Copy the lines word for word, from the first one through the line containing "(x=748, y=479)".

> **Material shown**:
::::::::

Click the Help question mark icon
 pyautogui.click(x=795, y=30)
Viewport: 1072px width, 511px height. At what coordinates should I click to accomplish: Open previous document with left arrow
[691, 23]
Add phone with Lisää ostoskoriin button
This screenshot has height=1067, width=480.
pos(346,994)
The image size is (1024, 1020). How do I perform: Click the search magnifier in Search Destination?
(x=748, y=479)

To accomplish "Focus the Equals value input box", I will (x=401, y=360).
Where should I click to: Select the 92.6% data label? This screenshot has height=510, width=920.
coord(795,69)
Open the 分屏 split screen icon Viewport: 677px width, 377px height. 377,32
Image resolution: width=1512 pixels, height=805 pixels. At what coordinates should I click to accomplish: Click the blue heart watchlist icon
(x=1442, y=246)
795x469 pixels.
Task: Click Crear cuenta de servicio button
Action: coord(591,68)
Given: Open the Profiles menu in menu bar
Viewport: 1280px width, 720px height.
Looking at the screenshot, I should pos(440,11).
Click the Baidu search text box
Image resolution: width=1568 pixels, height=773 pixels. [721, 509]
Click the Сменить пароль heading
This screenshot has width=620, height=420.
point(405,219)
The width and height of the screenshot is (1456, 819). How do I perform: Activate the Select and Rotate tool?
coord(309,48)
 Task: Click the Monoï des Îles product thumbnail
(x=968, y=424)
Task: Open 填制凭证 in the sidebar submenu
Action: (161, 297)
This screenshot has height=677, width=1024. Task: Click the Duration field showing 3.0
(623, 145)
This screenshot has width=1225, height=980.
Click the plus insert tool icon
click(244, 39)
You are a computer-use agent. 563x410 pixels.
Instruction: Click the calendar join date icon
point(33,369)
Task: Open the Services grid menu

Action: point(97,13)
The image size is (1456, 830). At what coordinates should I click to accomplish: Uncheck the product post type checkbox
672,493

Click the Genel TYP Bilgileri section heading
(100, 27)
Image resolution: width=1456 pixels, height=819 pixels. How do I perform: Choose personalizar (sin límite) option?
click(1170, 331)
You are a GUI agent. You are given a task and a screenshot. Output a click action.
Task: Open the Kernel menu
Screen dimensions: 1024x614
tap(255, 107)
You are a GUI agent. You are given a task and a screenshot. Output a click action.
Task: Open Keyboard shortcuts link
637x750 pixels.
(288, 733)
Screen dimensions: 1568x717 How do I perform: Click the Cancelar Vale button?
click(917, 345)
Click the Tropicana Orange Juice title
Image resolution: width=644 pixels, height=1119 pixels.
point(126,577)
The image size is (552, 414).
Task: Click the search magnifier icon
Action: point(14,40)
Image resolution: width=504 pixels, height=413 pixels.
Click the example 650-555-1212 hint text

::::::::

> **Written answer**:
Click the Help question mark icon
 pyautogui.click(x=795, y=30)
Viewport: 1072px width, 511px height. At what coordinates should I click to accomplish: Open previous document with left arrow
[691, 23]
Add phone with Lisää ostoskoriin button
This screenshot has height=1067, width=480.
pos(346,994)
The image size is (1024, 1020). How do I perform: Click the search magnifier in Search Destination?
(x=748, y=479)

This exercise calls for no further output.